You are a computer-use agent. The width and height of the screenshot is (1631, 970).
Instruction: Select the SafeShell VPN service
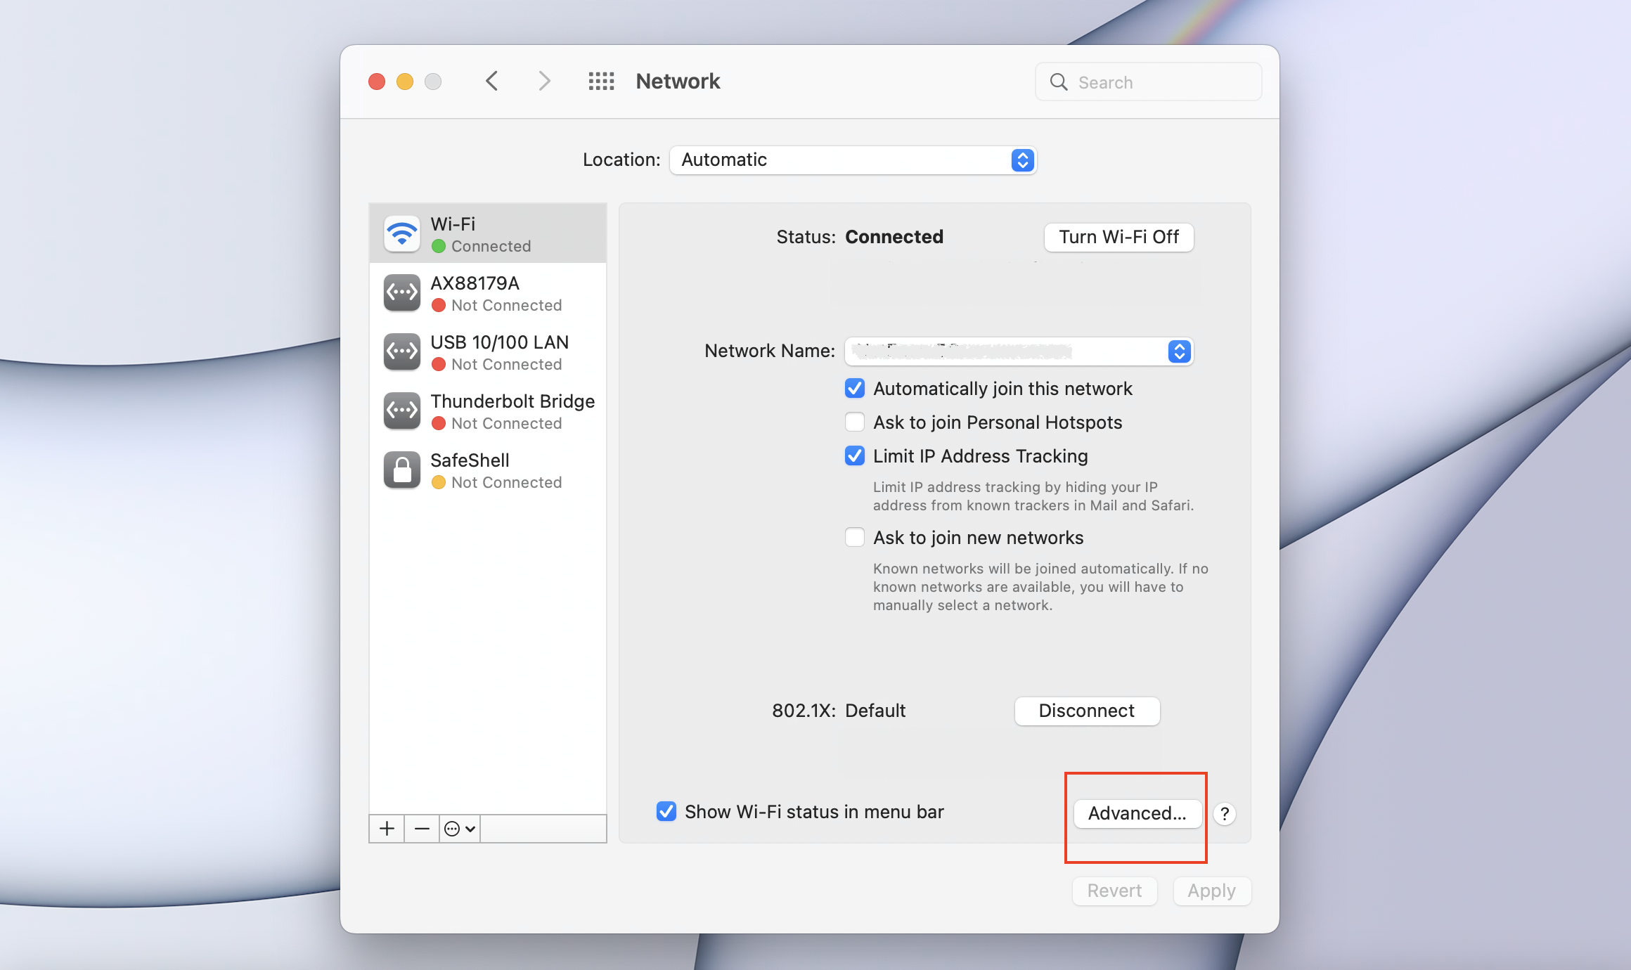click(x=488, y=470)
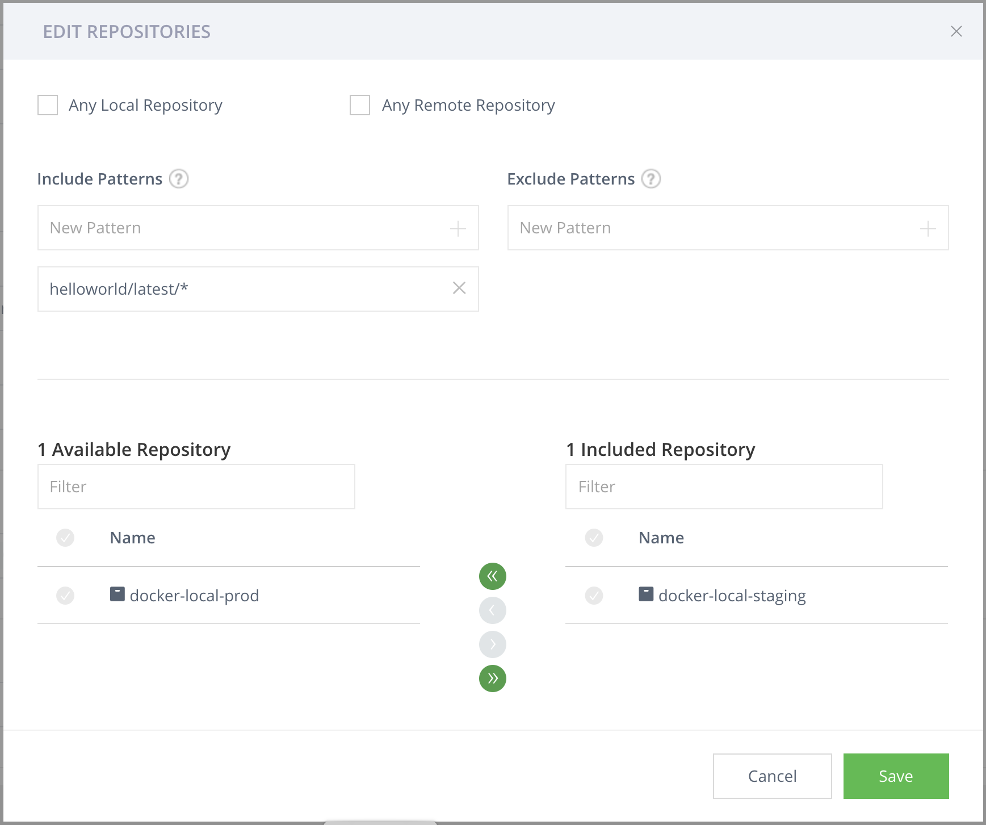The height and width of the screenshot is (825, 986).
Task: Click the double-right arrow to include all repositories
Action: 493,678
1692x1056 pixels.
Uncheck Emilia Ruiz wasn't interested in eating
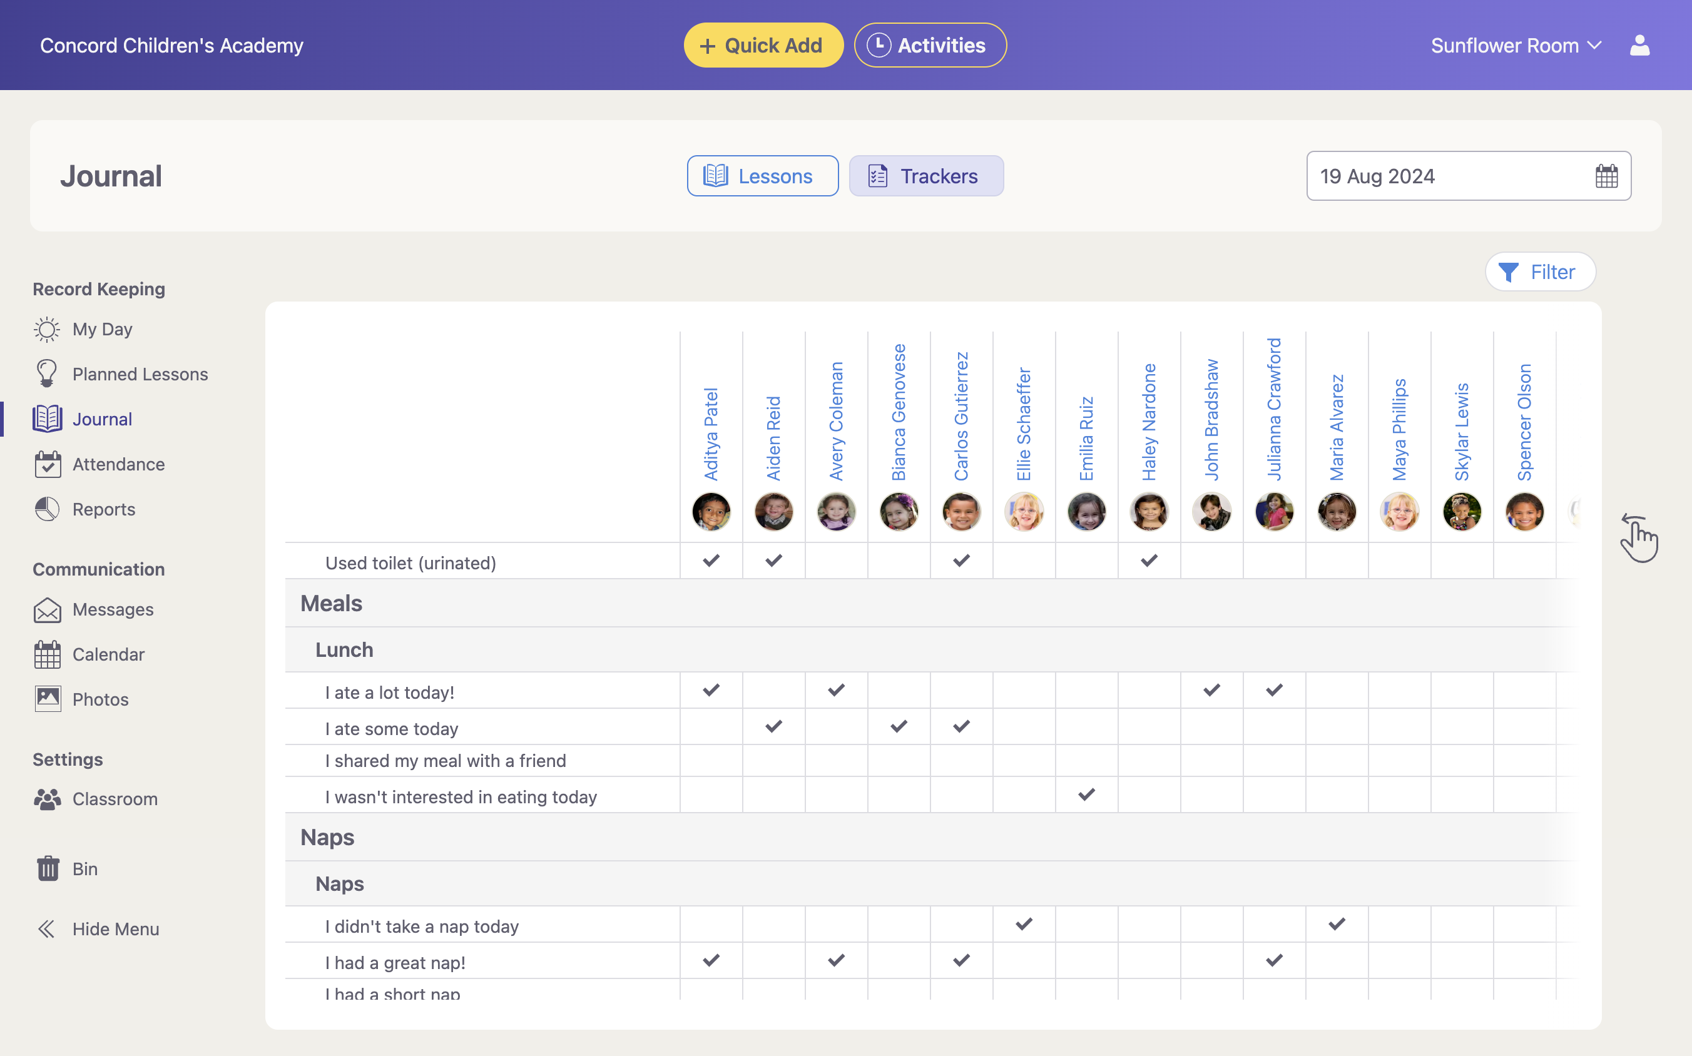click(x=1086, y=795)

# # #

Beginning at the line that contains "Instruction: Select the SafeShell VPN service", transcribe it and every later line through the last line of the data above, exactly, and drop the pictures.

• _Solution to this exercise_:
Instruction: Select the SafeShell VPN service
click(x=488, y=470)
The height and width of the screenshot is (825, 986).
Task: Click the double-right arrow to include all repositories
Action: 493,678
1692x1056 pixels.
Uncheck Emilia Ruiz wasn't interested in eating
click(x=1086, y=795)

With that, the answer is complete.